Your Path to Successful Fundraising

01
  1. Initial Assessment

We evaluate your quantum technology, market potential, and fundraising needs

02
  2. Strategy Development

Our experts collaborate with you to create a tailored fundraising plan

03
  3. Material Preparation

Build a dataroom, a compelling pitch deck and refine your storytelling approach

04
  4. Investor Introductions

We connect you with aligned investors from our extensive network, including Quantacet

05
  5. Application Support

Receive assistance in preparing grant applications and funding proposals

06
  6. Ongoing Support

Continue to receive guidance as you engage with investors and secure funding

Frequently Asked Questions

Valuing a quantum startup in a priced round depends on several key factors:

  • Technology and IP: Unique, defensible technology and patents significantly boost valuation.
  • Market Potential: A large, growing market that your technology can capture increases value.
  • Team Expertise: A strong, experienced team adds credibility and raises valuation.
  • Early Traction: Pilot projects, customer interest, or partnerships are strong indicators of future success.
  • Comparables: Valuations of similar quantum startups serve as benchmarks.

Investors will assess these elements, often using valuation models like DCF or market comparables, to determine a fair valuation.
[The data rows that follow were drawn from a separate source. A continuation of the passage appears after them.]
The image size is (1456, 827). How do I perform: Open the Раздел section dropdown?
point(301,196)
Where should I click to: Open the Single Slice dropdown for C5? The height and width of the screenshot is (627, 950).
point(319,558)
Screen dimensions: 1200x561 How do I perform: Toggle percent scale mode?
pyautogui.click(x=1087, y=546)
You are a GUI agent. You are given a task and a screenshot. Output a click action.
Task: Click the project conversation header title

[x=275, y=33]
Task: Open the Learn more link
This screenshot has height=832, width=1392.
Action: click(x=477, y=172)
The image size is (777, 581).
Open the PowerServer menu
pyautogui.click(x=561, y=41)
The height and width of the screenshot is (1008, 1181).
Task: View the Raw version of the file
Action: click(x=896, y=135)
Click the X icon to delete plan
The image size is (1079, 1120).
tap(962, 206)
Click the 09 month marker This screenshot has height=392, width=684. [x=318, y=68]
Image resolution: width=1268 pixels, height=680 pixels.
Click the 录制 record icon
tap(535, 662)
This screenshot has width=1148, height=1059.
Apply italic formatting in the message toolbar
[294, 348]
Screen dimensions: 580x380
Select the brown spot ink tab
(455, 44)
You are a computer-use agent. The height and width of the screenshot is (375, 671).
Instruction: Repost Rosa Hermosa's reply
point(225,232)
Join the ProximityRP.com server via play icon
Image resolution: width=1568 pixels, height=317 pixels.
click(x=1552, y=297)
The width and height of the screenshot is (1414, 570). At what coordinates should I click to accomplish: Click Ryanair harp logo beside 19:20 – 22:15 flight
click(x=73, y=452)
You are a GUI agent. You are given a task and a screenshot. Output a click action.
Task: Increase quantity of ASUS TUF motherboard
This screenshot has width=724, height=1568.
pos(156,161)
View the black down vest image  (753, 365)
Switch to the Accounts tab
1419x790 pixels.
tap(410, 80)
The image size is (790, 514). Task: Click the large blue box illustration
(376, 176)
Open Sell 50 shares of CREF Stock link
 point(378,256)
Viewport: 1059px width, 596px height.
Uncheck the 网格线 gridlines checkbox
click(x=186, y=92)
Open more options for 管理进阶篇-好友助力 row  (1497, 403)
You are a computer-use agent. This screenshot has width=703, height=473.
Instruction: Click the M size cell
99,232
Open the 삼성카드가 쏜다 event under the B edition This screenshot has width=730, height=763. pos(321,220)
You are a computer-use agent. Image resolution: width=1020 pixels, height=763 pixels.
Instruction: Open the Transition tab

Your ACET Quantum coach can help align expectations and achieve your goals.

When your beachhead market is uncertain, it’s crucial to identify and focus on the market you believe has the highest potential. Here’s how to communicate this to investors:

  1. Select a Probable Market: Choose a specific market that, based on your research, is the most likely candidate for your technology. This shows investors that you’ve done your homework and are making informed decisions.
  2. Support with Research: Conduct thorough market research to understand the size, growth potential, and key players in that market. Provide data and insights to validate your choice and demonstrate why this market is the most promising.
  3. Engage with Industry Players: Start conversations with potential customers, partners, and industry experts in that market. This helps to validate your assumptions and shows investors that you’re actively working to understand and penetrate the market.
  4. Communicate Confidence and Flexibility: While you focus on one market, communicate that you have the flexibility to pivot if needed, since many other markets also have potentials.

By confidently pitching a specific, research-backed market, and demonstrating engagement with industry players, you increase your credibility with investors, even if the market is not yet fully certain.

When creating financial projections for a quantum technology startup without current revenues, you rely heavily on assumptions. Here’s how to approach it:

  1. Assumptions on Market Size and Adoption: Estimate the potential market size for your technology and the rate at which you expect to capture market share. Base this on industry reports, trends, and the projected growth of the quantum sector.
  2. Development Milestones: Outline key technical and product development milestones, and estimate when these will be achieved. This helps project when you might start generating revenue.
  3. Cost Structure: Project your expenses, including R&D, staffing, and operations, based on current and anticipated needs.
  4. Revenue Scenarios: Create different revenue scenarios based on when you expect to commercialize your technology and gain customers.

These projections are built on assumptions that should be clearly communicated to VCs, emphasizing the reasoning behind each one.

Priced Round: In a priced round, the company’s valuation is determined upfront, and investors purchase equity at a set price per share. This establishes the ownership percentage and the value of each share at the time of the investment. Priced rounds typically involve more complex negotiations and legal work.

Unpriced Round: In an unpriced round, the company’s valuation is not set at the time of investment. Instead, investors use financial instruments like convertible notes or KISS agreements. These convert into equity at a future financing event, usually at a discount or with a valuation cap. Unpriced rounds are simpler and faster but defer valuation decisions.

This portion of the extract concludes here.